Resposta: Quanto as CND’S, se não foram apresentadas quando da lavratura do ato notarial, devem por força de Lei (artigo 47, I, b, da Lei 8.212/91 e artigo 257, I, b do Decreto 3.048/99) ser apresentadas por ocasião do registro do título, não sendo caso de dispensa de apresentação pela atividade da empresa devedora.
Quanto à hipoteca constituída, foi no titulo mencionada corretamente como de 2º grau, sendo certo que a rigor o tabelião deveria mencionar na escritura os ônus existentes sobre o imóvel, a hipoteca de 1º grau (artigo189 da LRP), e a locação.
Contudo, essa omissão não será motivo a impedir o registro do título, pois tais ônus constam da matrícula e podem ser certificados no título logo após o seu registro (artigo n. 230 da LRP).

É o parecer sub censura.
São Paulo Sp., 23 de Fevereiro de 2.010.

Carteira Nacional de Habilitação Averbação

Consulta:

Foi-me apresentada, para registro, a escritura de venda e compra, tendo por objeto imóvel situado nesta cidade.
Há necessidade de averbação da inclusão da Cédula de Identidade (RG) e da inscrição no CPF/MF de Antônio da Silva, esposo da proprietária Elisabete Martins da Silva.
Para tanto apresentou cópia autenticada da Carteira Nacional de Habilitação, onde, evidentemente, constam esses dados.
Tem-se que a Carteira de Habilitação é documento de identidade.
Contudo, entendo que ela é não documento hábil para a pretendida averbação.
Assim, devolvi o título, exigindo que fossem apresentadas, para a referida averbação, as cópias autenticadas das Cédulas de Identidade (RG) e do comprovante de inscrição no CPF/MF.
Essa é uma questão que venho discutindo com os tabeliães locais.
Não quero fazer exigência incabível, que venha prejudicar a parte, por isso, indago:
a) Pode o cartório aceitar a cópia autenticada d Carteira de Habilitação para a averbação da inserção do RG e do CPF/MF?
b) Em caso negativo, quais os argumentos que poderei mencionar, para a recusa?

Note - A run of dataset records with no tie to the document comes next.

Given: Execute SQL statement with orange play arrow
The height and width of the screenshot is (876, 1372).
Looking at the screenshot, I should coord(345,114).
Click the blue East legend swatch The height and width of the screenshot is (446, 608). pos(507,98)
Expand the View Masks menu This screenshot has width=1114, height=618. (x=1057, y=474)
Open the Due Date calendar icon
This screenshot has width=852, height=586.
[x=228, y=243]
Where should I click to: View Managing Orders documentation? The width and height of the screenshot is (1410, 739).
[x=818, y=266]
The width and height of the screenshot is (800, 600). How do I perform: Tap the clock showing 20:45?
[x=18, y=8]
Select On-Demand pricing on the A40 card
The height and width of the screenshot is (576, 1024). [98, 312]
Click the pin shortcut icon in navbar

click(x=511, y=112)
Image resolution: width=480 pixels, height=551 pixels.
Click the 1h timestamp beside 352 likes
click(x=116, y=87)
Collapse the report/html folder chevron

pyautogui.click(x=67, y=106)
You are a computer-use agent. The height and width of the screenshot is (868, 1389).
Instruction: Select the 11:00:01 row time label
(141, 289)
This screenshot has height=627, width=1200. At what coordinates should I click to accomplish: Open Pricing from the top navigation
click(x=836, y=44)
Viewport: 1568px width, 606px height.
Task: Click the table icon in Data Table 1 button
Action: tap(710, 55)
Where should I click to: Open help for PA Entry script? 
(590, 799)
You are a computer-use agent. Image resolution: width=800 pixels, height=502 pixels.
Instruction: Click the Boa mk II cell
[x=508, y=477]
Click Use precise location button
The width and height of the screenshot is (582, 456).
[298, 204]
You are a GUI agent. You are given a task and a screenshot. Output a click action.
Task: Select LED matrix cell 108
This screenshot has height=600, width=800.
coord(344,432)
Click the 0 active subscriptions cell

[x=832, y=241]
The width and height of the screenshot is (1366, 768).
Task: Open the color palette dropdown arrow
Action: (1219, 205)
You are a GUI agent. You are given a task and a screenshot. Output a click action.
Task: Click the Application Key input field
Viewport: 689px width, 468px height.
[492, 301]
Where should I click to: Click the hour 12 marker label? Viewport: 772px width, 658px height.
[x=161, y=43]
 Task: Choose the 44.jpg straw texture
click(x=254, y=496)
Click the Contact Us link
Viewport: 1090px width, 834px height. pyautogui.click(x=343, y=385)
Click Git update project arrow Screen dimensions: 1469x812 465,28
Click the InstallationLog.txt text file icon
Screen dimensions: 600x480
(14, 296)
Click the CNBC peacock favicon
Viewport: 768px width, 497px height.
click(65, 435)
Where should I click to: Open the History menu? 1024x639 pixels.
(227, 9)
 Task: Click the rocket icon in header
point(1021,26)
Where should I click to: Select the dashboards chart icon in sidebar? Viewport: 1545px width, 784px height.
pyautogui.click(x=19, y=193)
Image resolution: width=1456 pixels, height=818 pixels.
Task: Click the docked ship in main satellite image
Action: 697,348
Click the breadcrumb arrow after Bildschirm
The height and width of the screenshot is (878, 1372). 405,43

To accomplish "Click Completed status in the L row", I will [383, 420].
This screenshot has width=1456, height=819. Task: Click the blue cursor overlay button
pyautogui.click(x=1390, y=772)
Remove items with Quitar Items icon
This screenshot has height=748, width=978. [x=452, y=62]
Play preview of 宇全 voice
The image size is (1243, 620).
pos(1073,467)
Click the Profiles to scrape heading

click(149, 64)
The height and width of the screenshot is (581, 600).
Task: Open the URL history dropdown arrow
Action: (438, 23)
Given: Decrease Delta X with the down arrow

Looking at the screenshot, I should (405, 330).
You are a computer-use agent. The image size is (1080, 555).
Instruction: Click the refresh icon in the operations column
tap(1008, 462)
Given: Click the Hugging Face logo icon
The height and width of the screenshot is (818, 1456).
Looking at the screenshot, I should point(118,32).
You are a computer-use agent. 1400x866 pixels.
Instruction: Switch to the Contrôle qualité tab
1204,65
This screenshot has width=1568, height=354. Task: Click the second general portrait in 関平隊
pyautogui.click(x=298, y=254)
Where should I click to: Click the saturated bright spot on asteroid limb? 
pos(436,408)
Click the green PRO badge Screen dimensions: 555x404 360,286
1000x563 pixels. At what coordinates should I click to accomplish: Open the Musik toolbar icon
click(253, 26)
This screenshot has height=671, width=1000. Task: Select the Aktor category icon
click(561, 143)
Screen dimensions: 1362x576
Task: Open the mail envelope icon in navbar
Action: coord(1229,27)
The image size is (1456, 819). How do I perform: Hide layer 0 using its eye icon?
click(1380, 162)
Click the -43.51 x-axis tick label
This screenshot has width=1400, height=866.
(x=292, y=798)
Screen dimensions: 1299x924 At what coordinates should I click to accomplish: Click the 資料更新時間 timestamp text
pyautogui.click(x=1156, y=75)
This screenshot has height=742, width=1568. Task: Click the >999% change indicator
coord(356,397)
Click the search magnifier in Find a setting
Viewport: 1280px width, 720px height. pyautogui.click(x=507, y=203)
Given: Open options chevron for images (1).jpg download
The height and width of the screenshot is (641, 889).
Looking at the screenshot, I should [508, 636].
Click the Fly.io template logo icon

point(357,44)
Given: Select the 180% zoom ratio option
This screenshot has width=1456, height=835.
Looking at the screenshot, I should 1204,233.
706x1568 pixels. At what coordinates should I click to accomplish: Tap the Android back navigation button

Resposta: Nos termos do artigo n. 159 da Lei 9.503/97 (Código de Transito Brasileiro), a Carteira Nacional de Habilitação contém identificação (CIRG) e CPF do condutor, tem fé pública e equivale a documento de identidade.
Desta forma, entendo que poderá sim ser utilizada para a averbação do RG e CPF no RI, aliás, o próprio artigo 213, I, letra “a” fala em documentos oficiais.

É o parecer sub censura.
São Paulo Sp., 13 de Fevereiro de 2.007.